CONCENTRATE ON WHAT YOU WANT…NOT ON WHAT YOU DON’T WANT

At Confident Trader™ we discovered long ago that if one focuses first on reward, the aspect of risk will to a great extent take care of itself. Rarely will we even consider a stock unless we find that most of the elements are in place to produce a strong probability that the price will rise at least 200% over the next couple of years. In that environment a whole lot of things have to go wrong in a big way to turn the trade into a loser. “To identify the big winners of tomorrow one must first study and quantify the exact characteristics shared by the big winners of the past…and then buy only those stocks displaying those same characteristics”.

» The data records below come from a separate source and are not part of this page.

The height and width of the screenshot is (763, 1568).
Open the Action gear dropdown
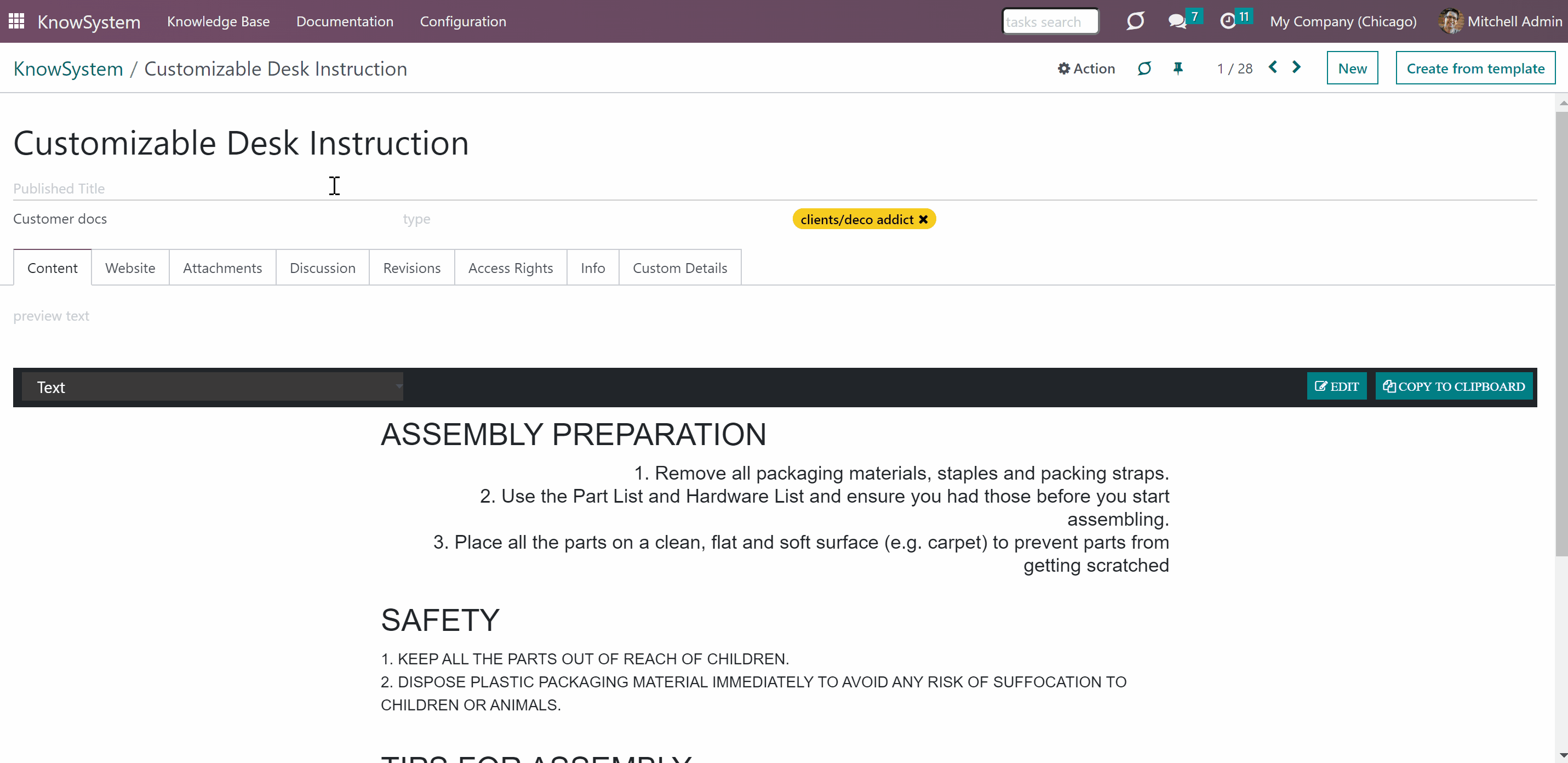point(1086,68)
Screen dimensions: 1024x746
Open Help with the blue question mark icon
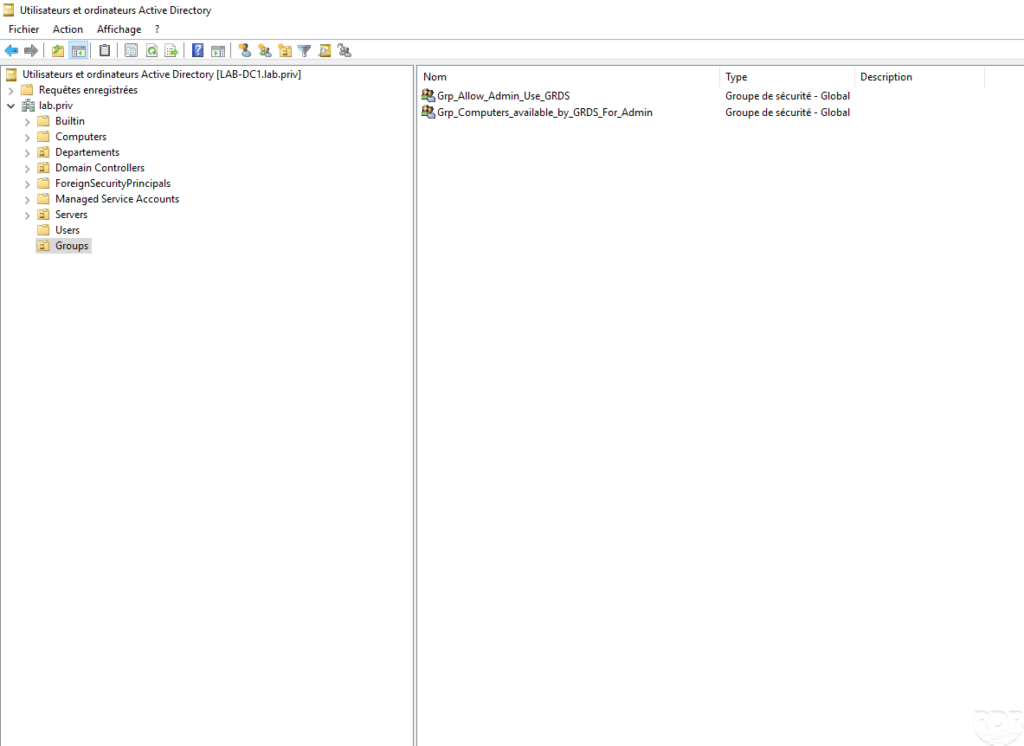pyautogui.click(x=198, y=51)
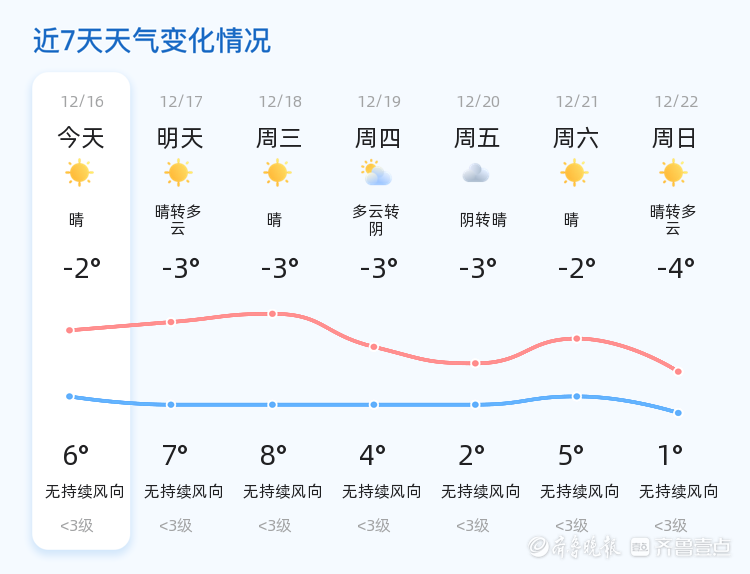The image size is (750, 574).
Task: Click the cloud icon under 周五
Action: [475, 173]
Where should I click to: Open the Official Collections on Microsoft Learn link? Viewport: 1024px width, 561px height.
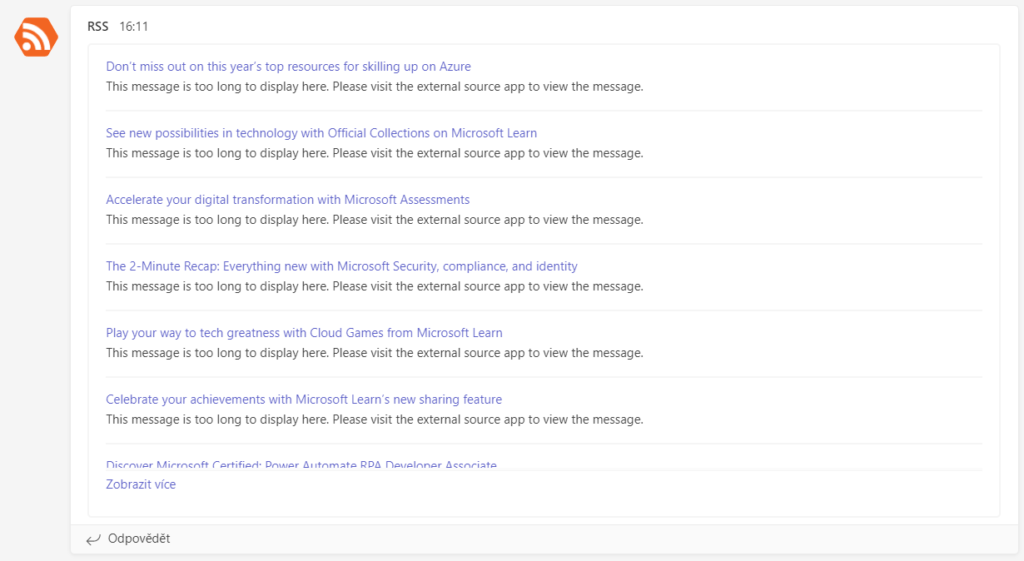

Would you rather hope for “safe” conventional returns of 8%, 10%, or 12% per year? Or would you prefer to target 30%, 40%, or 50% per year? If you shoot for 50% and miss by half you’ve still done pretty darn well. If you completely blow it, and at the end of the year when you do the math your portfolio is only up 10% to 12% you’re a miserable failure. So what? In a year when this strategy produces only “average” returns, the broad market indexes and 95% of all mutual funds likely finished in the red. The majority of investors would be thrilled.

Confident Trader members consistently outperform the markets because they know how to identify those few stocks that have a high probability of bringing outstanding returns.

“In the long run men hit only what they aim at. Therefore they better aim at something high.”